[Dataset entries]
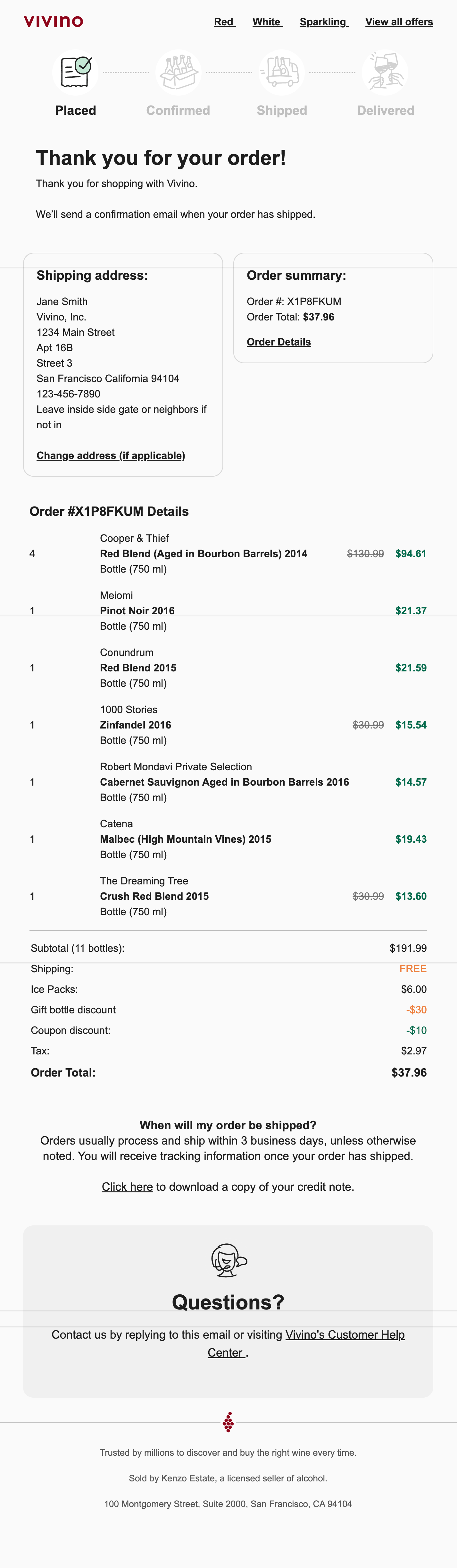
Task: Open View all offers link
Action: (399, 22)
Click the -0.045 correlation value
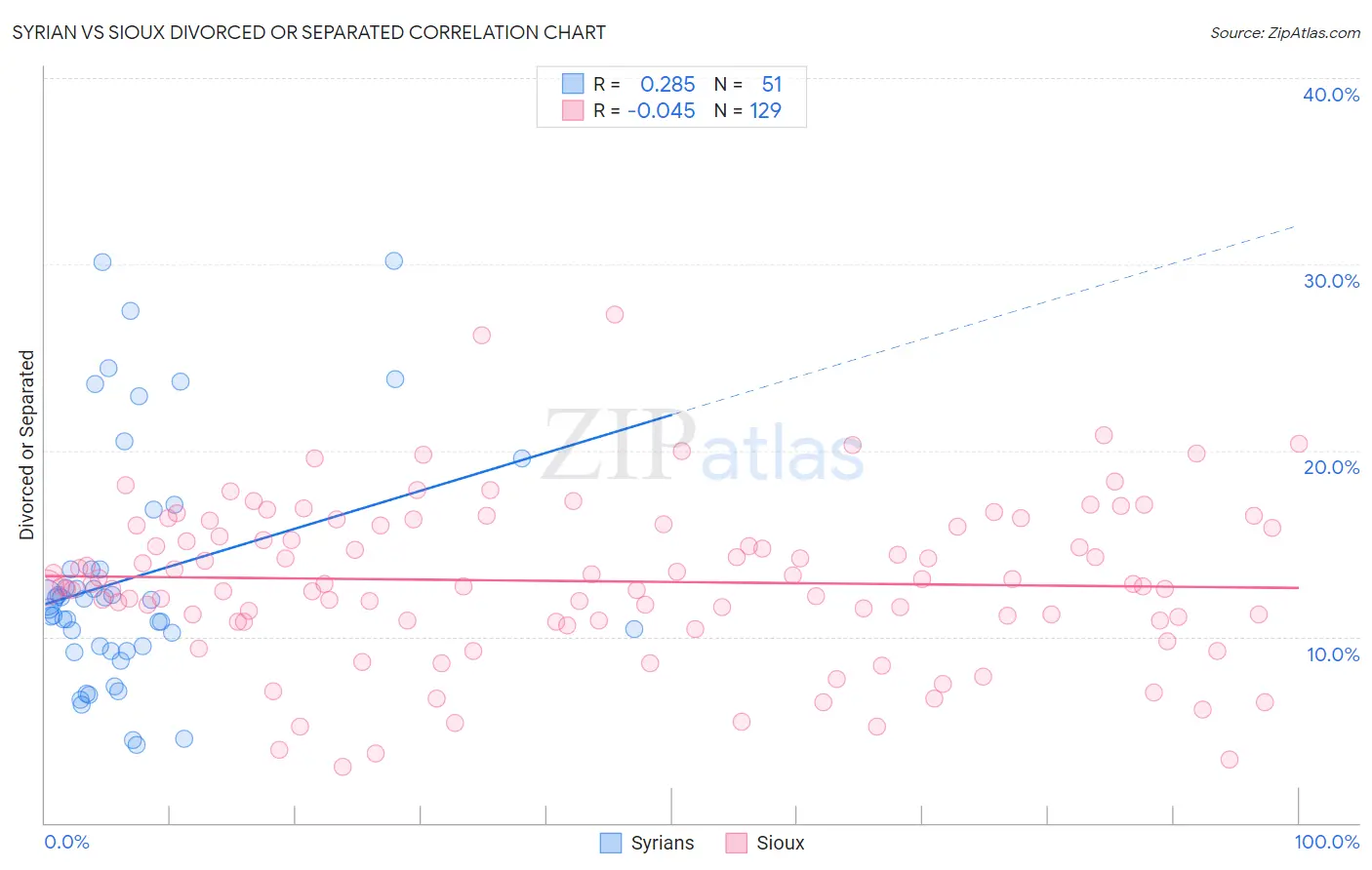 click(662, 110)
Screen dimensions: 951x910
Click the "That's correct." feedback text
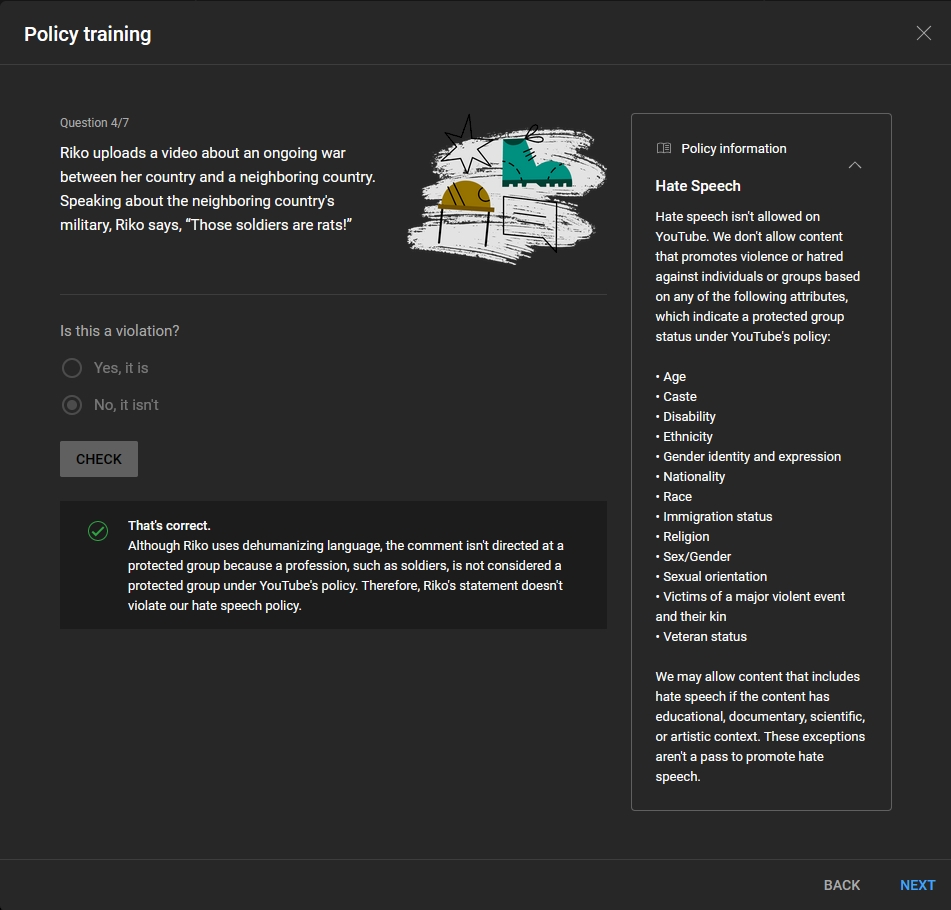click(x=169, y=525)
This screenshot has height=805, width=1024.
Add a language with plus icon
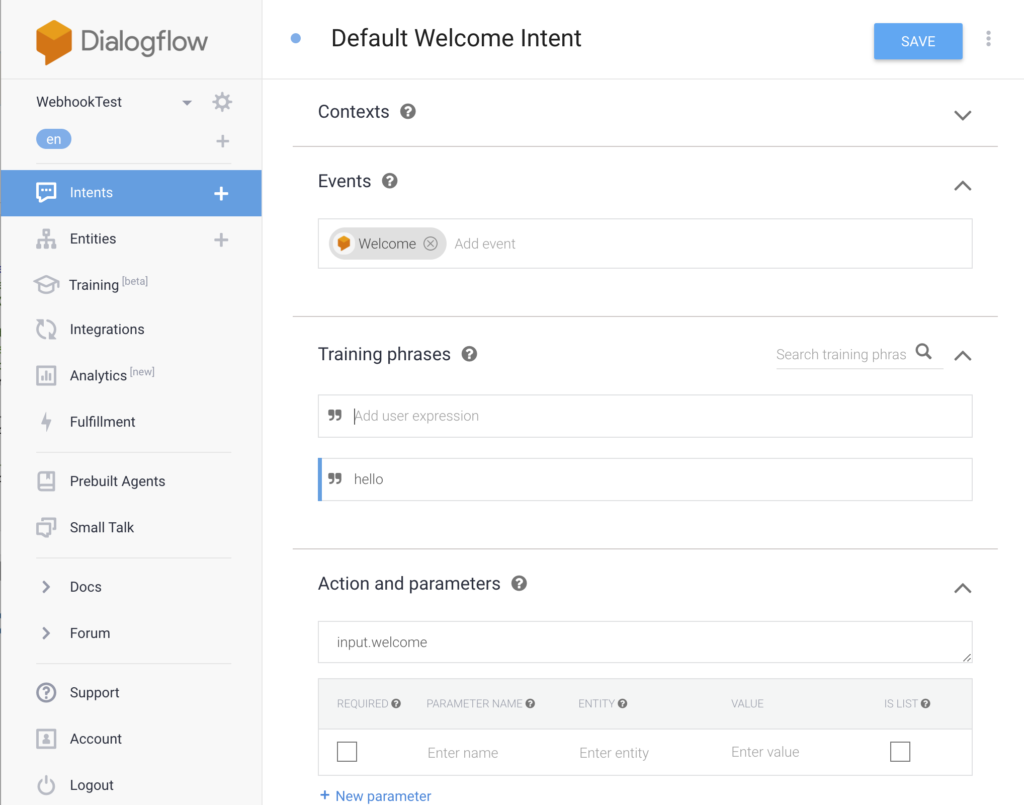pos(222,141)
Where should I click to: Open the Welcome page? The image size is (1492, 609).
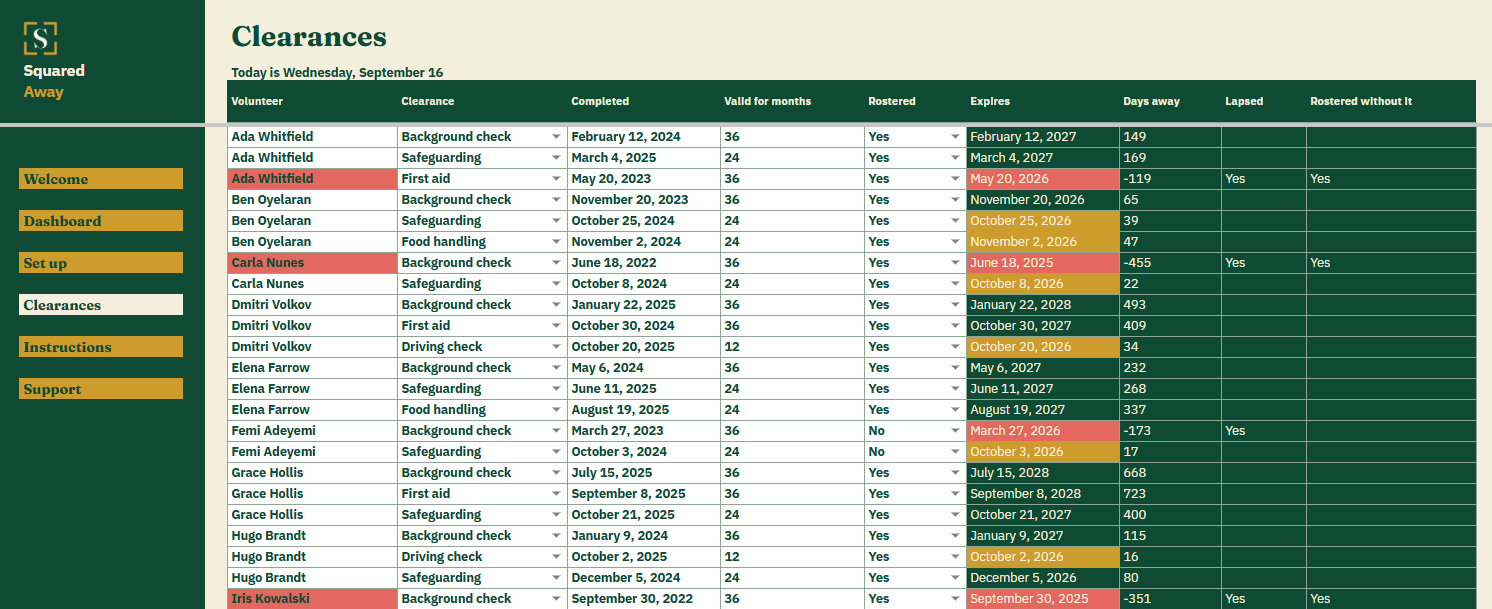101,179
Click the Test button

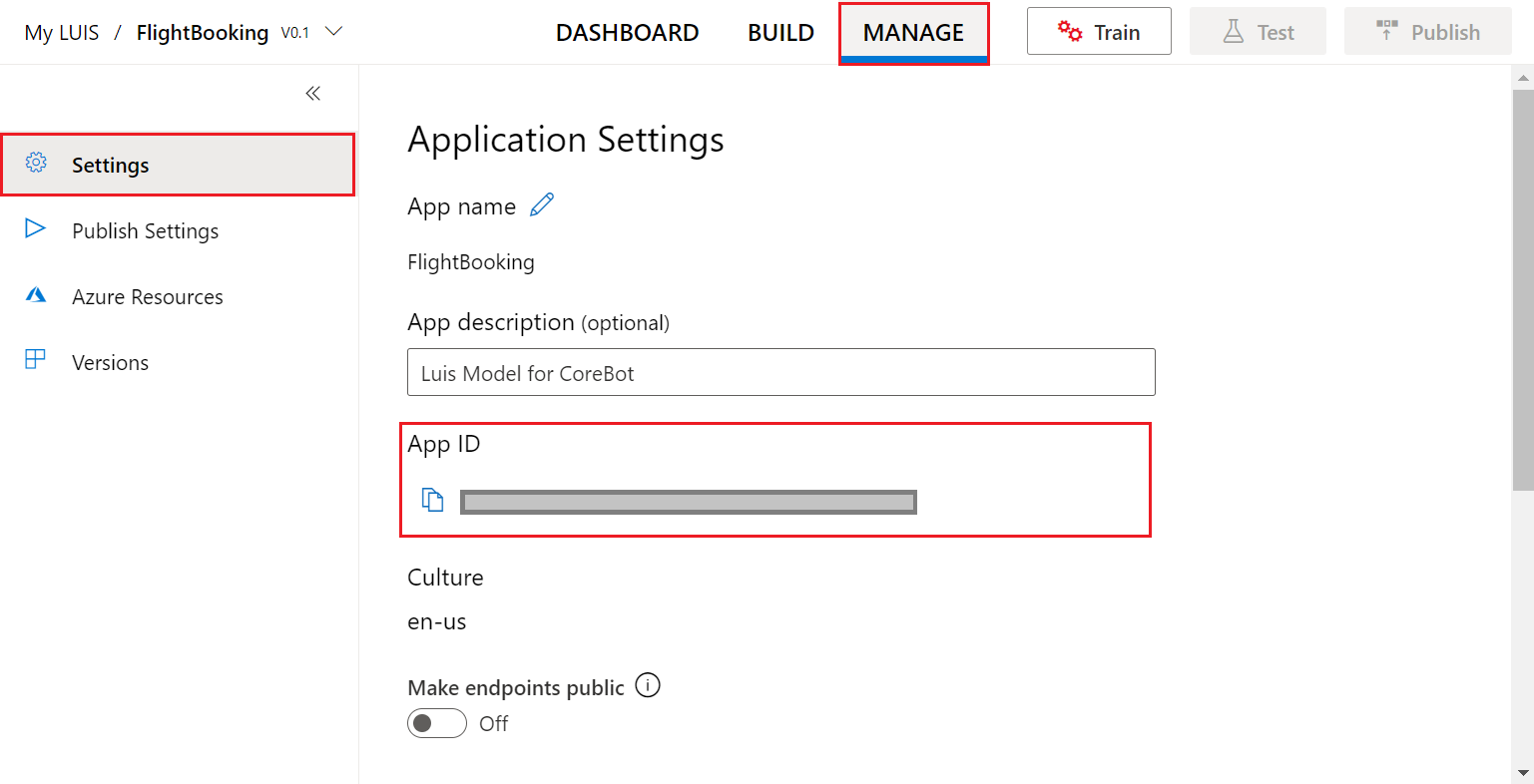pos(1258,32)
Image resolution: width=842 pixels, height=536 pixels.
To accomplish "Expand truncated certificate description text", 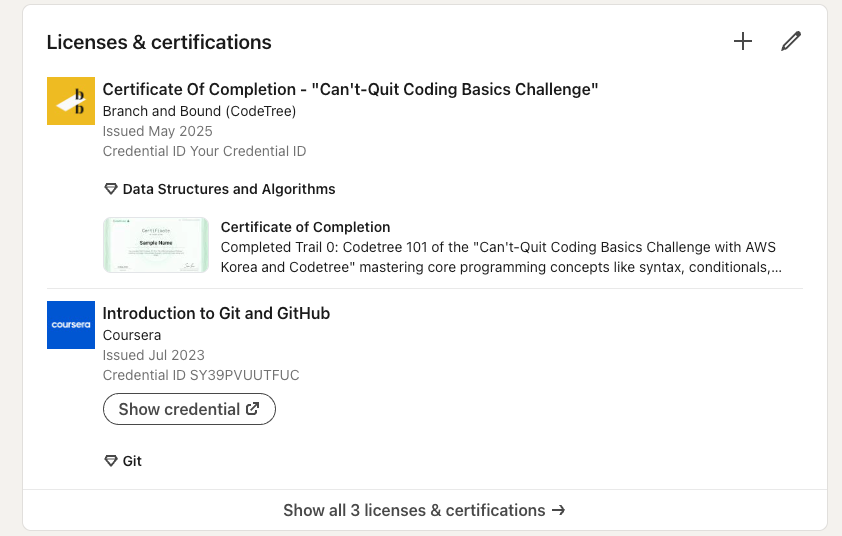I will pyautogui.click(x=501, y=257).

**What is being asked:** How many lines in the records above hold the word "width"? Give only the number.

**Exercise solution:** 2